PASSAGE SHOWN |
· · · ·

Paul Lodge

Personal information
- Full name: Paul Lodge
- Date of birth: 13 February 1961 (age 65)
- Place of birth: Liverpool, England
- Height: 5 ft 9 in (1.75 m)
- Position: Midfielder

Youth career
- Everton

Senior career*
- Years: Team / Apps / (Gls)
- 1979–1983: Everton / 24 / (0)
- 1982–1983: → Wigan Athletic (loan) / 5 / (1)
- 1983: → Rotherham United (loan) / 4 / (0)
- 1983–1984: Preston North End / 38 / (0)
- 1984–1985: Bolton Wanderers / 4 / (0)
- 1984–1985: → Port Vale (loan) / 3 / (0)
- 1985–1986: Stockport County / 13 / (2)
- 1986: Barrow
- 1986–1987: Southport / 69 / (5)
- 1987–1988: Macclesfield Town / 14 / (0)
- 1988–1991: Witton Albion
- Morecambe
- 1993–1997: Southport / 100 / (3)
- Lancaster City
- Bangor City
- Chorley
- Burscough
- Total:  / 274+ / (11+)

Managerial career
- 1999: Southport (caretaker)
- 2003–2004: St Helens Town
- 2006: Chorley

= Paul Lodge =

English footballer (born 1961)

Paul Lodge (born 13 February 1961) is an English former footballer and football manager.

A midfielder, he played in every division of the Football League, as well as in the Conference, Northern Premier League, and League of Wales. He began his career at Everton in 1979 and had loan spells at Wigan Athletic and Rotherham United, before joining Preston North End in 1983. He moved on to Bolton Wanderers the following year, who in turn loaned him out to Port Vale. After spending time with Stockport County, he headed into semi-professional football in 1986 with Barrow. He moved on to Southport, Macclesfield Town, Witton Albion (winning the Northern Premier League Premier Division title in 1990–91), and Morecambe, before returning to Southport in November 1993. After another 100 league appearances for the club, he ended his career following spells with Lancaster City, Bangor City, Chorley, and Burscough.

· · · ·

DATA SECTION |
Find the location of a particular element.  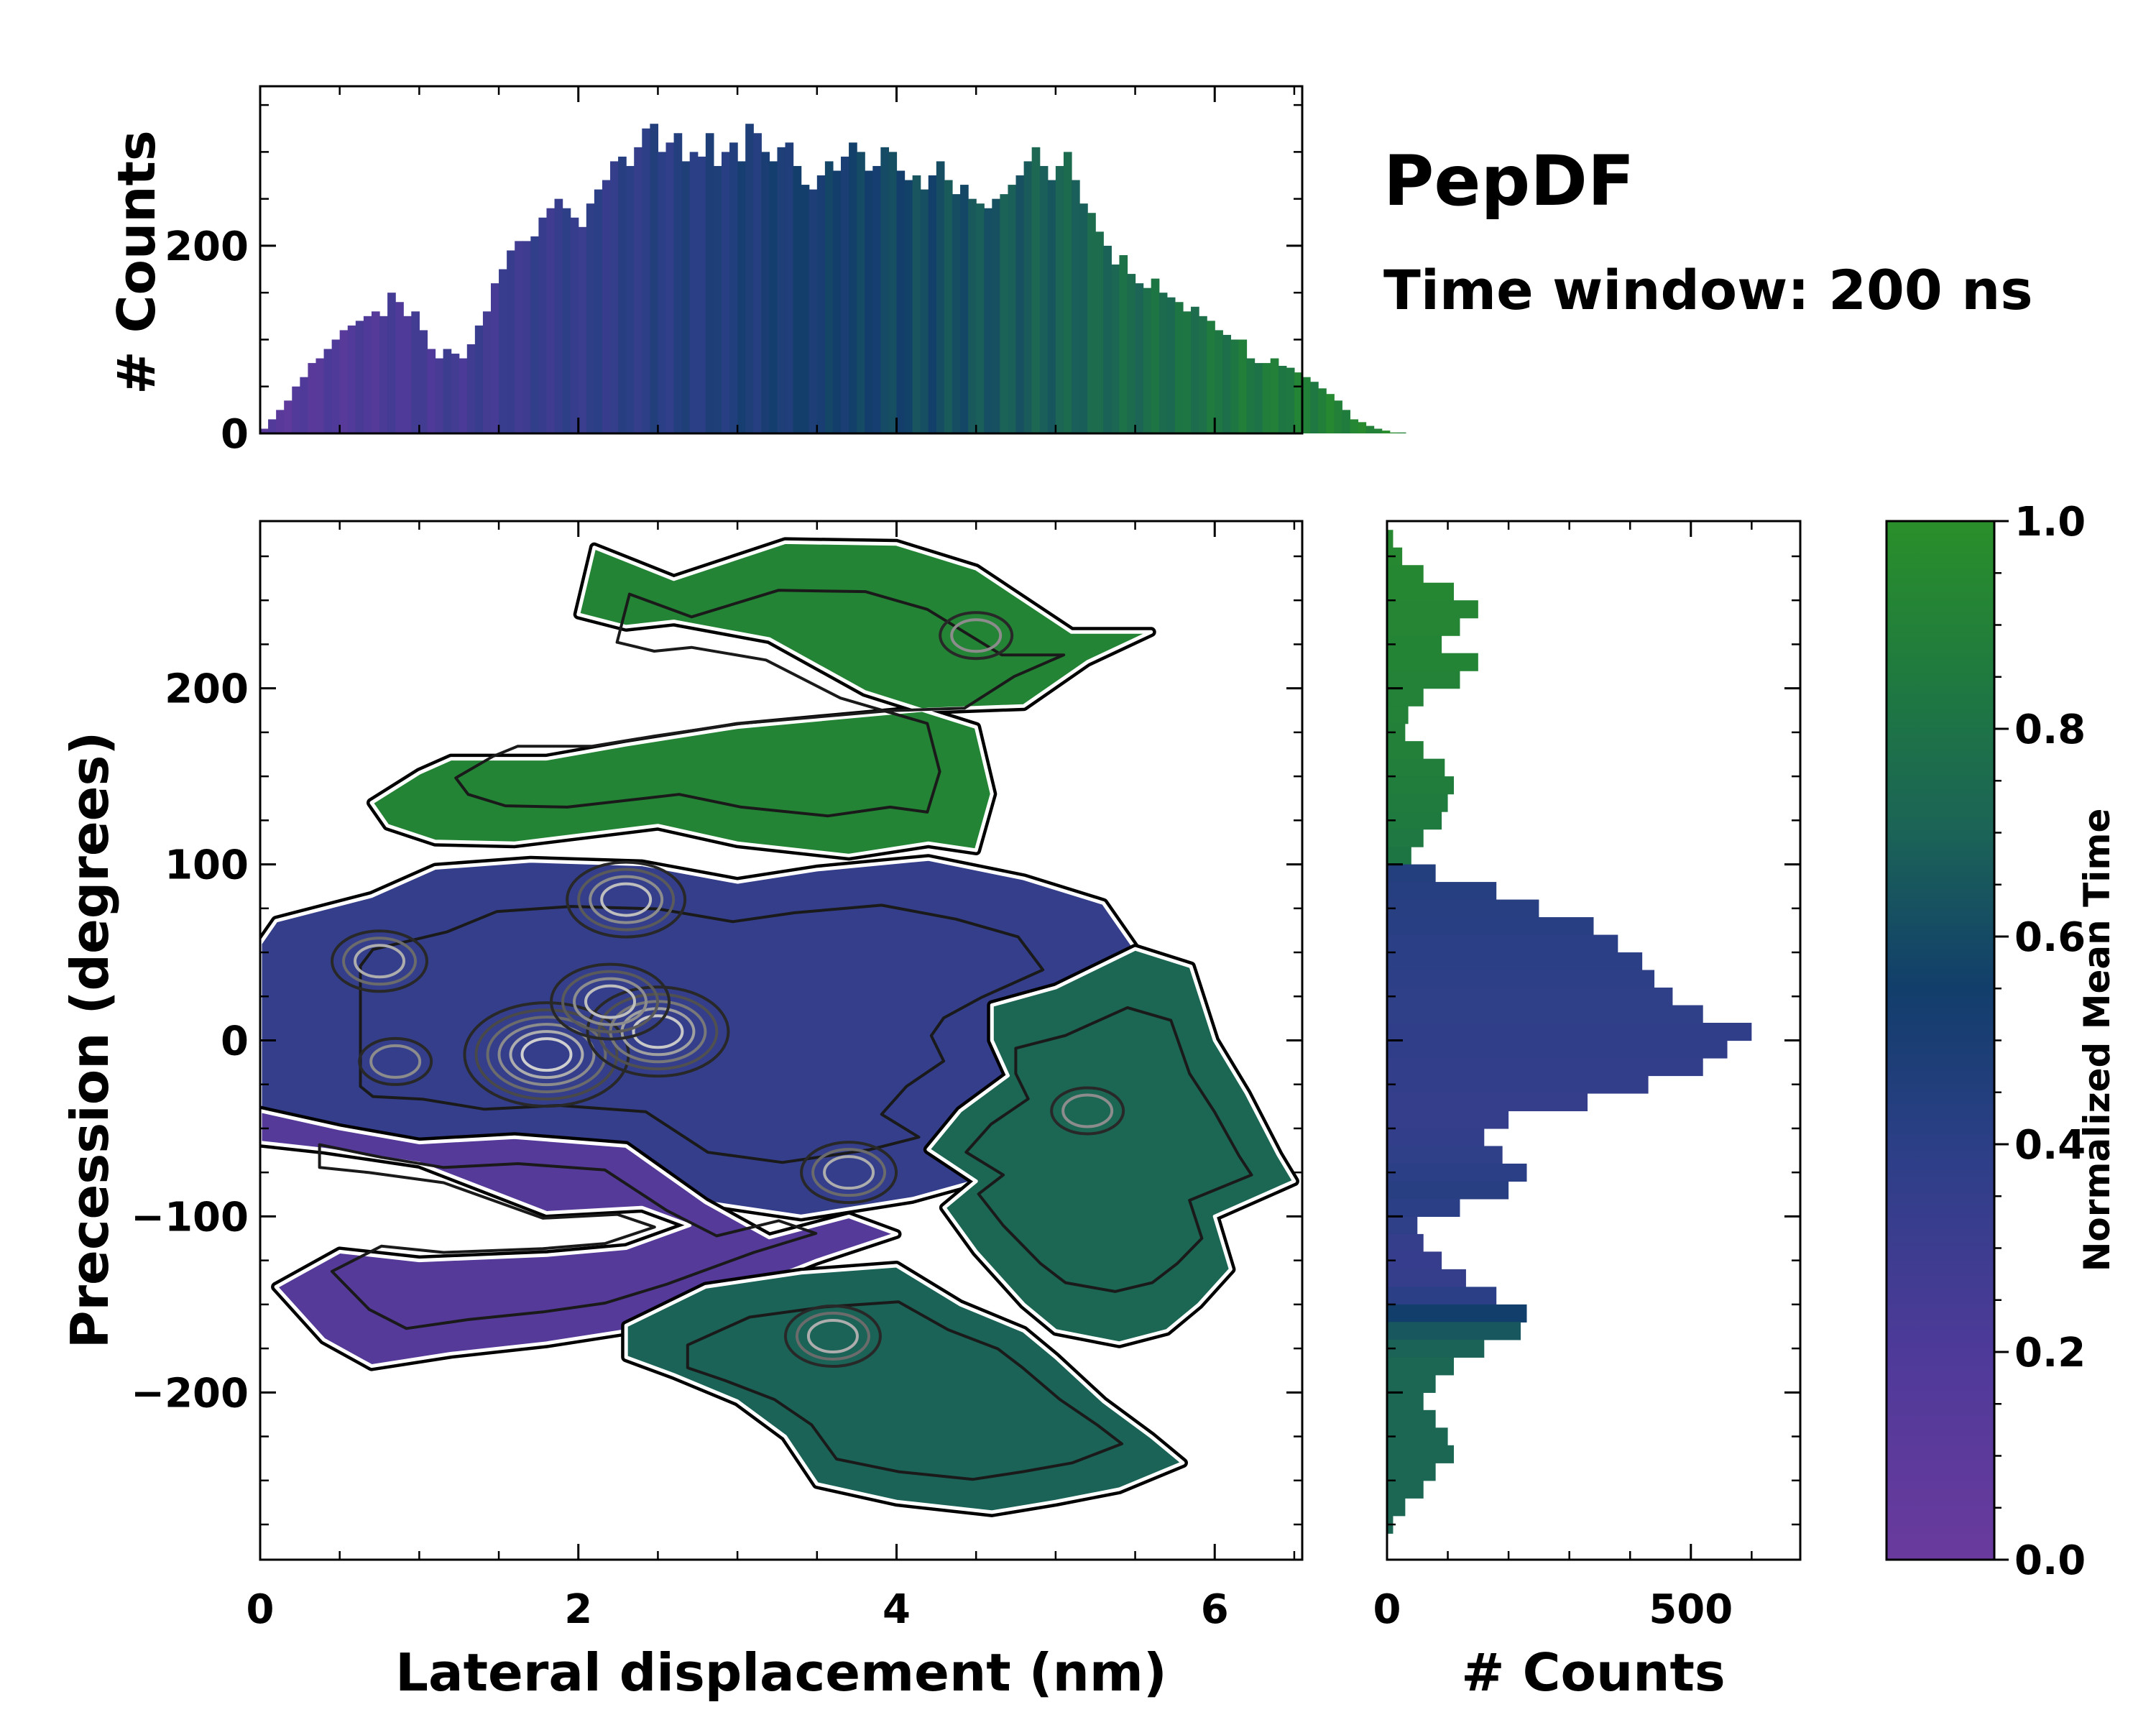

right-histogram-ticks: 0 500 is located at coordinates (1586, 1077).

· · · ·

TASK 1 |
According to the Paul Lodge biography, with which club did he win the Northern Premier League Premier Division title?
TASK 2 |
Please copy word for word the stretch of the Paul Lodge biography from "- 1988–1991: Witton" through "1999: Southport (caretaker)".
TASK 3 |
Continue the Paul Lodge biography after its final sentence.
The material is separate from the Paul Lodge biography.

EXPECTED OUTPUT 1 |
Witton Albion, in 1990–91.

EXPECTED OUTPUT 2 |
- 1988–1991: Witton Albion
- Morecambe
- 1993–1997: Southport / 100 / (3)
- Lancaster City
- Bangor City
- Chorley
- Burscough
- Total:  / 274+ / (11+)

Managerial career
- 1999: Southport (caretaker)

EXPECTED OUTPUT 3 |
He began coaching with Southport in 1998 and also served as the club's caretaker manager in 1999. He spent June 2001 to March 2002 as Paul Futcher's assistant at Stalybridge Celtic. He took on the management reins at St Helens Town in July 2003 but was sacked in January 2004. After coaching at Accrington Stanley, he spent two months in charge at Chorley in late 2006. He then returned to his coaching role at Accrington Stanley.

==Playing career==
Tutored by Colin Harvey and Ray Minshull, he turned professional at Everton in 1979. The "Toffees" hovered above the First Division relegation zone in 1979–80 and 1980–81. Manager Gordon Lee was then sacked and was replaced by Howard Kendall, who took the club to just one place off European football in 1981–82. Lodge was loaned out to Larry Lloyd's Wigan Athletic and Emlyn Hughes's Rotherham United in 1982–83. He scored one goal in five Third Division games for the struggling "Latics". He played four Second Division for the soon-to-be relegated "Millers". His brief spells at Springfield Park and Millmoor failed to reignite his career. He was transferred to Third Division side Preston North End later in the season, in a move that reunited him with Gordon Lee. Lodge had made twenty starts and four substitute appearances in league games in his four years at Goodison Park.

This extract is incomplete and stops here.